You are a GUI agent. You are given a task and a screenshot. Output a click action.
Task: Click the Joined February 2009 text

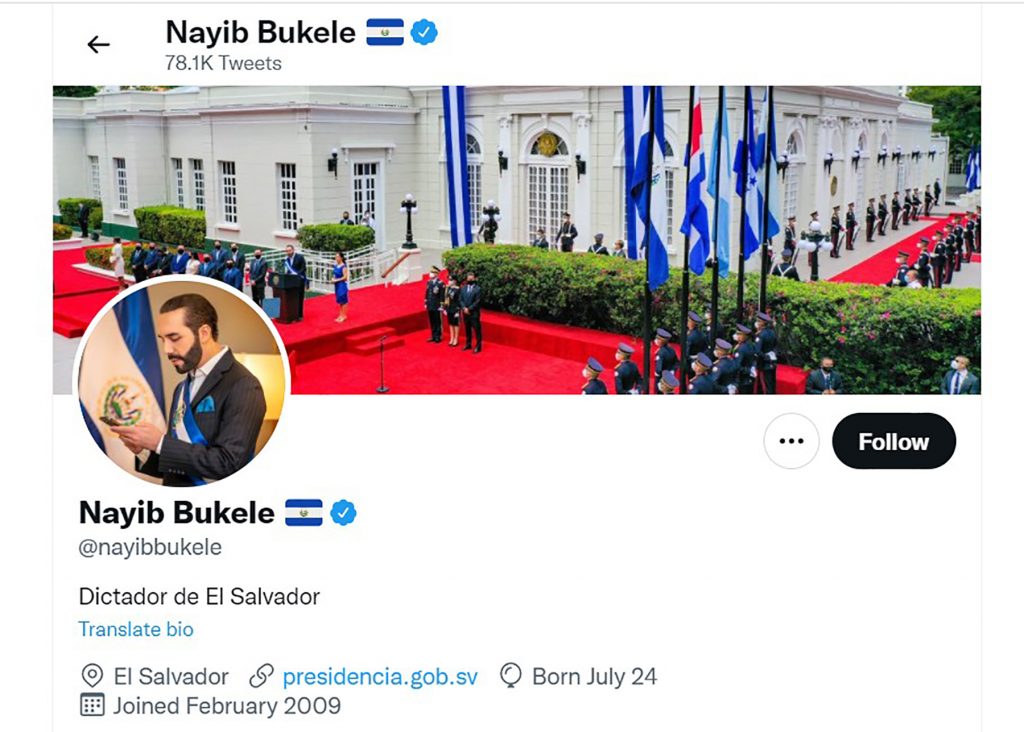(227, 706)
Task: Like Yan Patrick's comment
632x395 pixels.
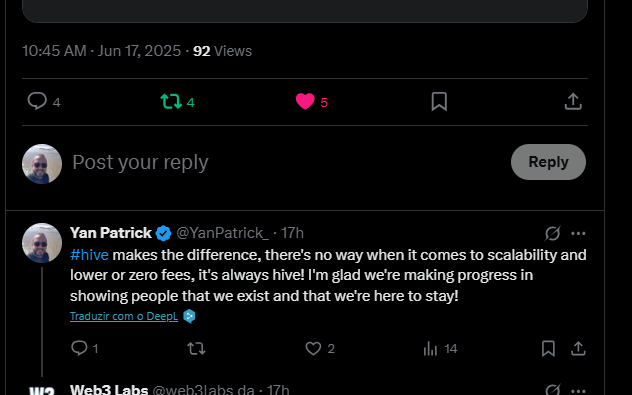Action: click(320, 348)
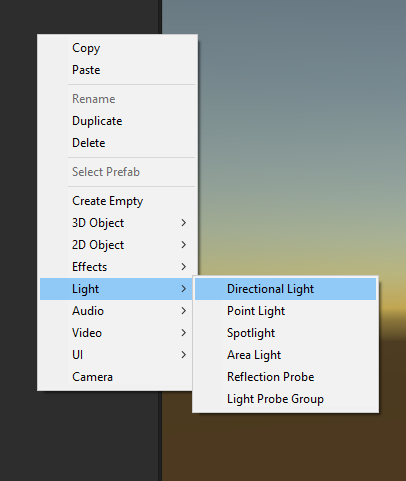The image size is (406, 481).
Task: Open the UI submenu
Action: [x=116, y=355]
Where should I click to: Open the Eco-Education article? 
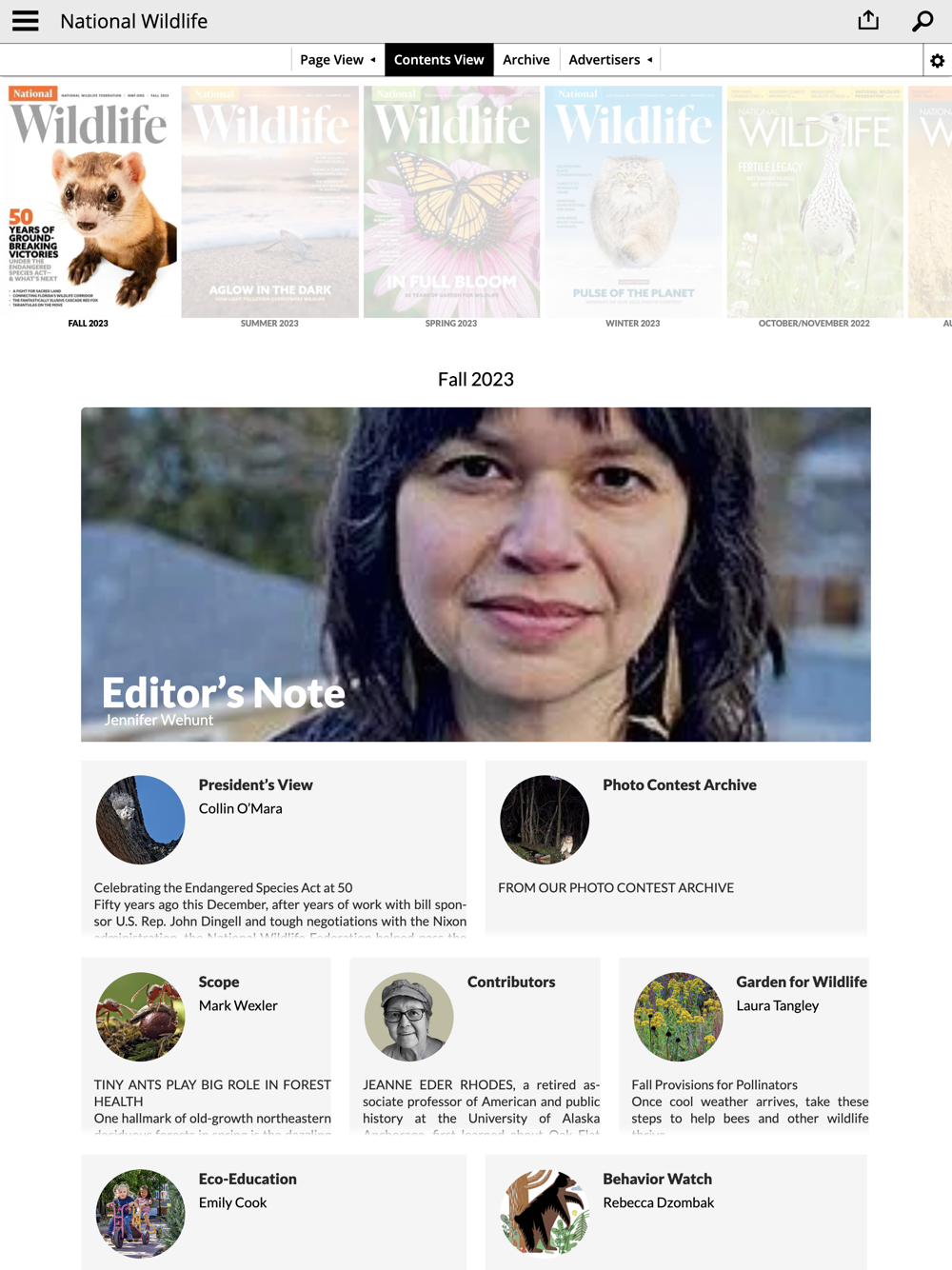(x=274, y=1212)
+===+
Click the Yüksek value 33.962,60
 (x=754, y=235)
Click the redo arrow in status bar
+===+
* _Task to carry out_:
Copy out everything from the line containing "Where should I" down to the line containing "(x=274, y=1212)", both lines included, and leave the pictures out of your copy.

* _Written answer_:
Where should I click to: Open the Eco-Education article? 
(x=274, y=1212)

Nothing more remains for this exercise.